_TASK PROMPT_. Filter the listing below down to the lines containing the word "Media".

_EXTRACTED MATERIAL_.
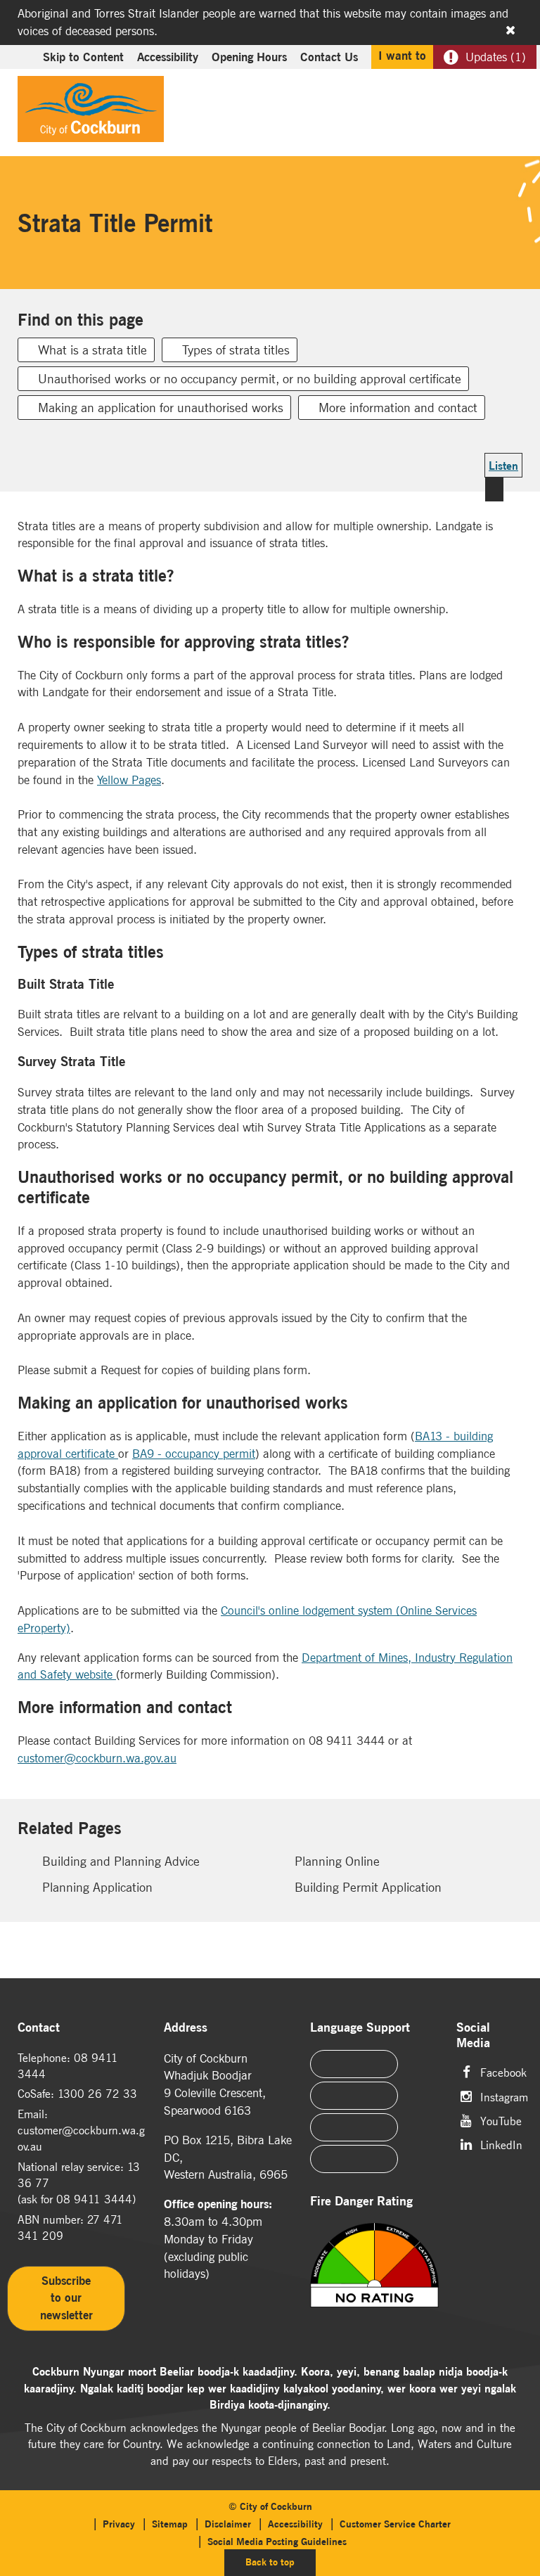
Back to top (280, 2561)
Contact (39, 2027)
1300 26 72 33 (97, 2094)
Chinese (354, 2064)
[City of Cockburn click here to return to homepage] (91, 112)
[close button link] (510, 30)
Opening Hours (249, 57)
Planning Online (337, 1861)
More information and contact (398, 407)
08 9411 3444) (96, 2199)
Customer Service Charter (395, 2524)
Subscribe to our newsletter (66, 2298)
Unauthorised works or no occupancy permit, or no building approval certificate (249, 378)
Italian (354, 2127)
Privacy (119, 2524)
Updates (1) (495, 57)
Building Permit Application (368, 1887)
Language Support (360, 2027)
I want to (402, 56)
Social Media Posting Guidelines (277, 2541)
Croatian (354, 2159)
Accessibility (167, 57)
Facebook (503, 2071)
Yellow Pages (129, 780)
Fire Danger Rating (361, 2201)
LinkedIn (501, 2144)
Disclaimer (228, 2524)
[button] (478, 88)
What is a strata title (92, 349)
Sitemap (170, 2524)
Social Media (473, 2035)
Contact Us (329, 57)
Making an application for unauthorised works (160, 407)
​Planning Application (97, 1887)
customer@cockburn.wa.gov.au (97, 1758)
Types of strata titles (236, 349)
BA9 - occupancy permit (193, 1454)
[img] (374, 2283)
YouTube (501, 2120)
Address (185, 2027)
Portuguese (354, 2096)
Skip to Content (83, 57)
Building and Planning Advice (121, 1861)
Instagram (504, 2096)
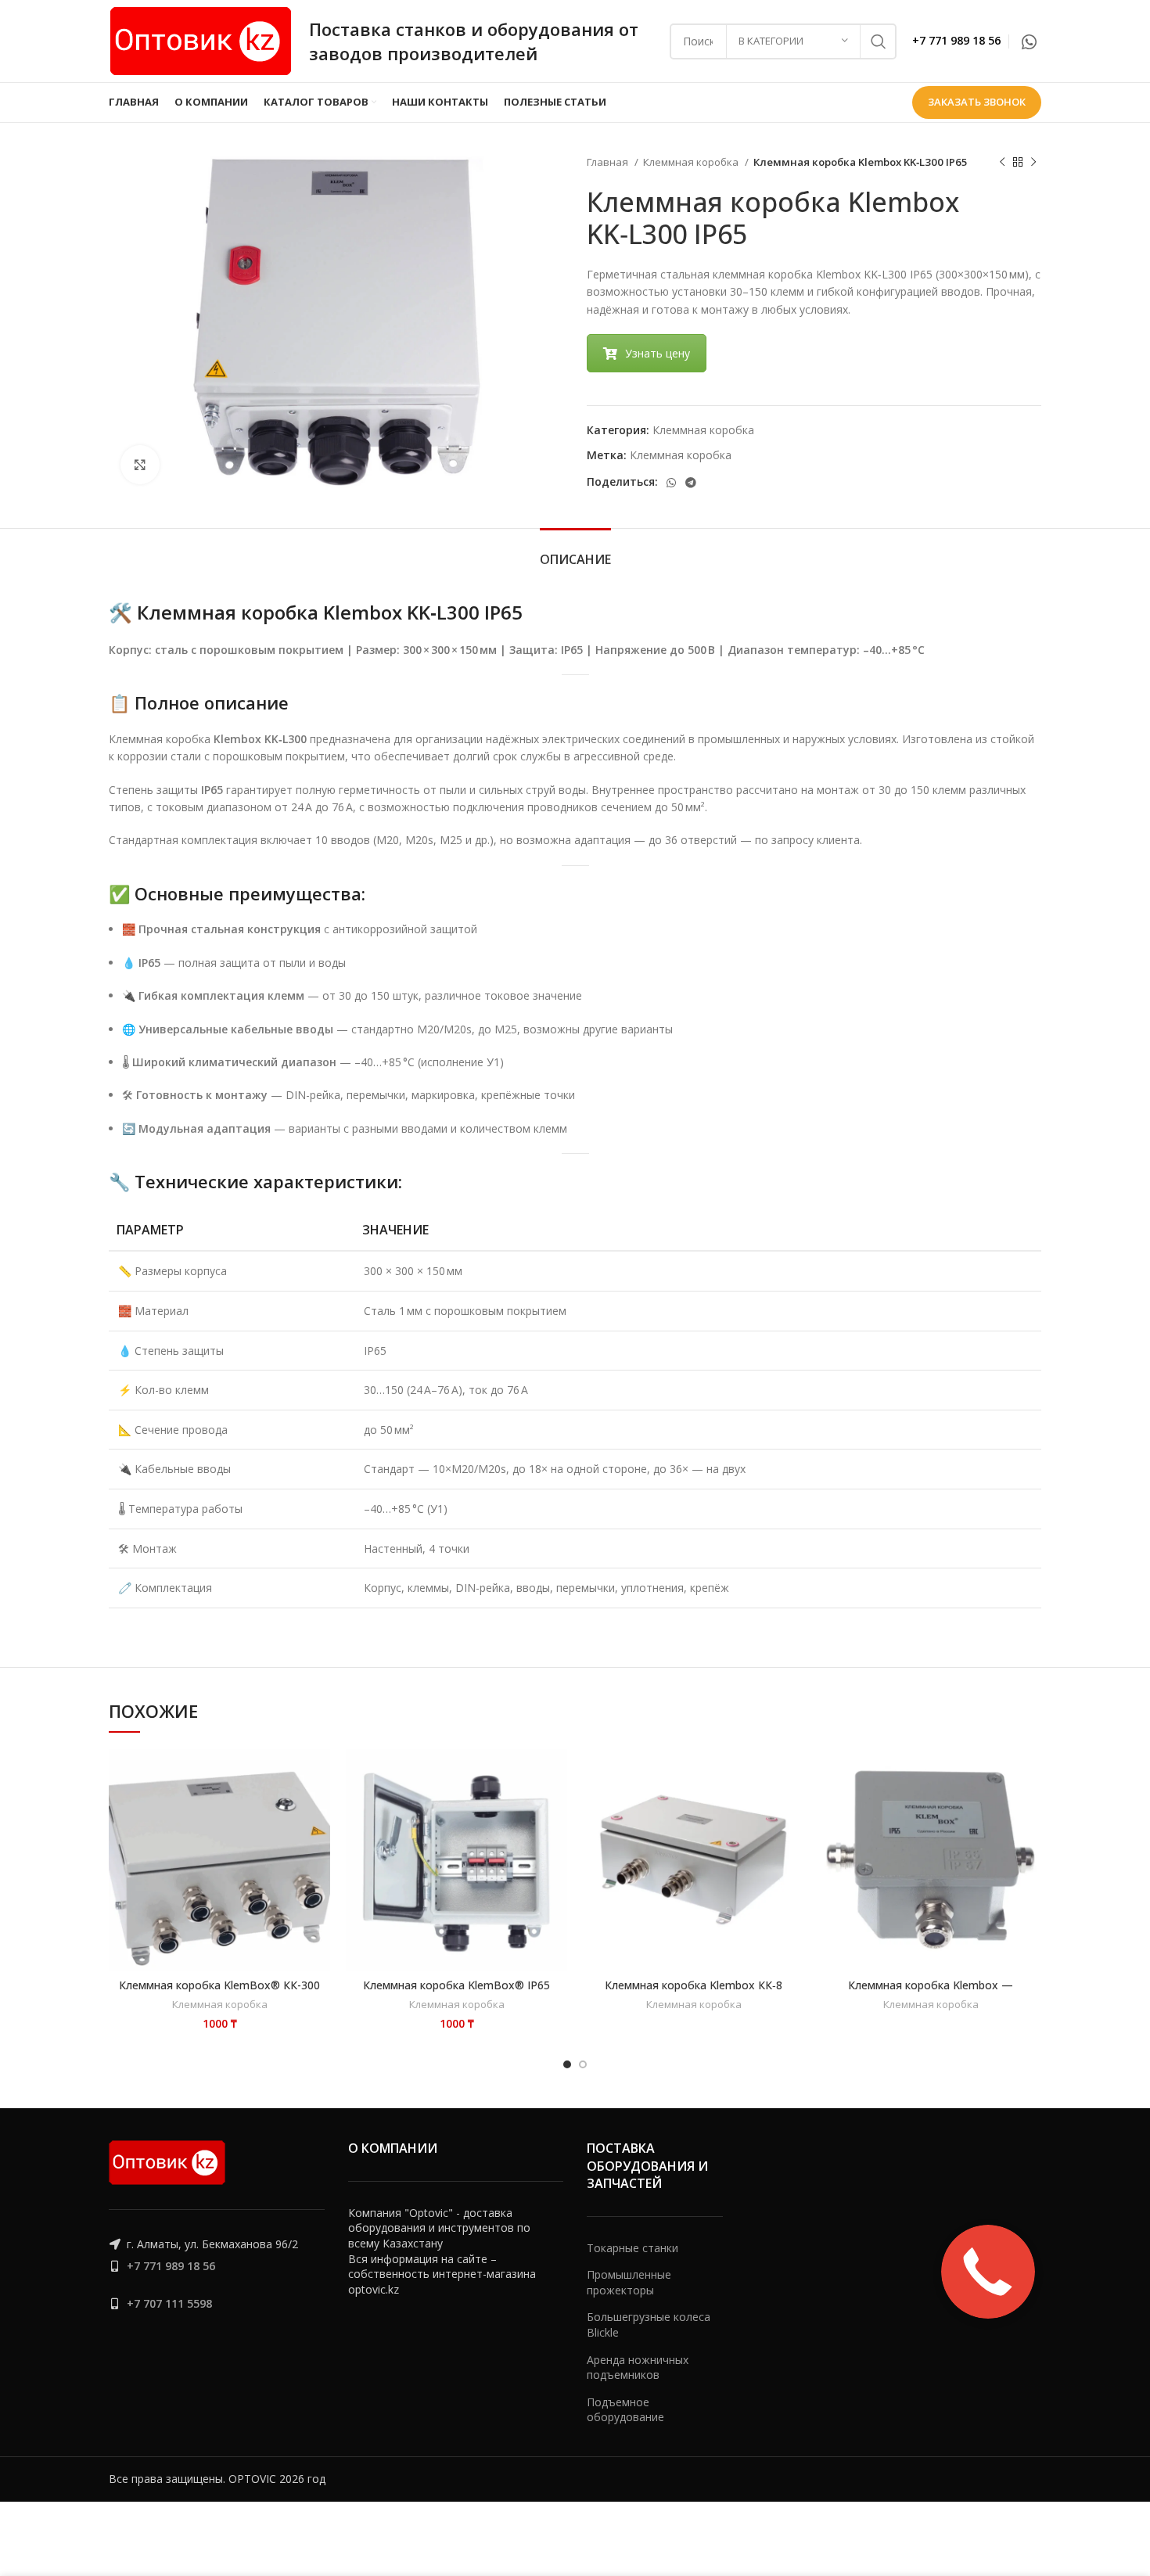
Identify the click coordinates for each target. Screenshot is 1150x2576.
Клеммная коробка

_OUTPUT BELOW_.
Social Media Posting Guidelines (277, 2541)
Social Media (473, 2035)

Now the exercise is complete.